Em 1984 iniciou seu doutorado no Departamento de Sociologia da USP, sob orientação do Prof. Gabriel Cohn. Em 1989 defende a tese “A Ferro e fogo – construção e crise da família siderúrgica” (1941-1968), nunca publicada sob a forma de livro, mas um best-seller em fotocópias. Nela analisa a Companhia Siderúrgica Nacional (CSN) e suas relações com a cidade de Volta Redonda (RJ) e os trabalhadores.
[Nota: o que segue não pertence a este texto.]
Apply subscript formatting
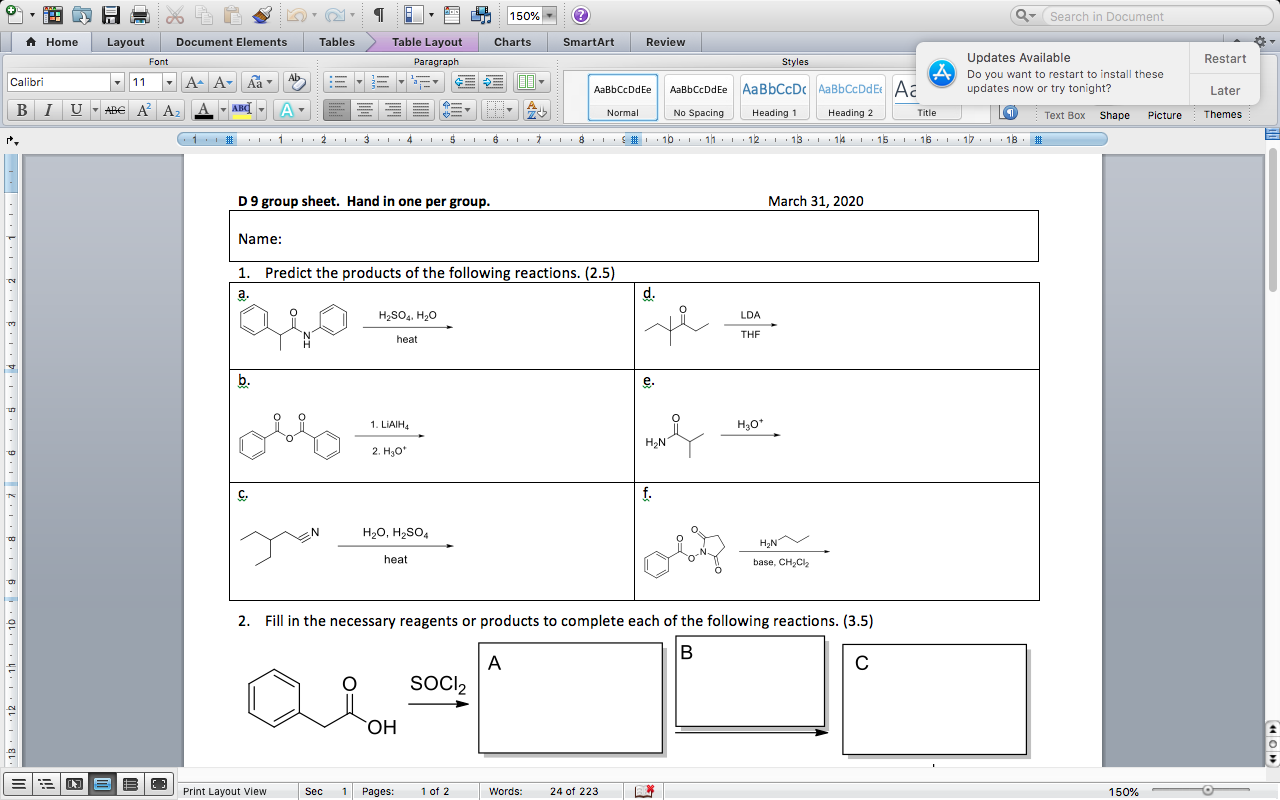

Utilizando fontes documentais e depoimentos de trabalhadores aposentados, investiga a CSN enquanto empresa estatal, a construção e crise da gestão “paternalista”, bem como formas de resistência e mobilização dos trabalhadores. Essa nova vertente de pesquisa da socióloga – a organização dos trabalhadores e suas memórias – consolida-se na década de 2000 com pesquisas sobre o modelo de regulação do mercado de trabalho no Brasil, o que a encaminha para o estudo sobre a Justiça do Trabalho, núcleo fundamental da mediação de conflitos entre capital e trabalho, e que desde os anos 90 vinha sendo combatida e ameaçada de extinção. Com Elina Pessanha e Angela de Castro Gomes, com financiamento da FAPERJ e do CNPq (do qual teve bolsa de pesquisa de 1989 a 2010), coordena pesquisa sobre a recuperação da história da Justiça do Trabalho, a partir de depoimentos de seus fundadores – Arnaldo Sussekind e Evaristo Moraes Filho, e realiza um extenso survey sobre o perfil dos juízes do trabalho. Tais estudos resultaram em várias publicações e na organização da Biblioteca Virtual Evaristo de Moraes Filho, que tem a organização de seu extenso acervo em continuidade até os dias de hoje.
A finura e sutileza de sua percepção do mundo, que caracterizam também sua produção científica, estão expressas em dois de seus textos: O ´Lápis Bicolor´, para o livro Evaristo de Moraes Filho – um intelectual humanista (TopBooks, 2005) e “O improvável encontro entre um pernambucano e uma carioca na Áustria”, para o livro “Carlos Morel 70 anos, trajetória de um cientista brasileiro” (Azougue, 2013).
Sua trajetória expressa fielmente o perfil de uma geração de mulheres corajosas que se profissionalizaram durante a ditadura militar, resistiram a ela, ao mesmo tempo que criaram filhos, tendo que compatibilizar a construção de uma carreira acadêmica com a militância na luta pela recuperação da ordem democrática no Brasil, sempre ameaçada.
Sugestões de obras da autora:
MOREL, R. L. M. Ciência e Estado – A Política Cientifica No Brasil. São Paulo: T. A. Queiroz, 1979. 162p .
MOREL, R. L. M. (Org.) ; PESSANHA, E. G. F. (Org.) ; GOMES, A. C. (Org.) . Sem medo da utopia – Evaristo de Moraes Filho, arquiteto da Sociologia e do Direito no Brasil. 01. ed. São Paulo: LTR, 2006. v. 01.
MOREL, R. L. M. (Org.) ; PESSANHA, E. G. F. (Org.) ; VILLAS BOAS, G. (Org.) . Evaristo de Moraes Filho – Um Intelectual Humanista. 01. ed. Rio de Janeiro: Topbooks, 2005. v. 01. 429p .
PESSANHA, E. G. F. ; MOREL, R. L. M. . Gerações Operárias: Rupturas e Continuidade Na Experiência de Metalúrgicos No Rio de Janeiro. REVISTA BRASILEIRA DE CIÊNCIAS SOCIAIS, RIO DE JANEIRO, v. 6, n.17, p. 68-83, 1991.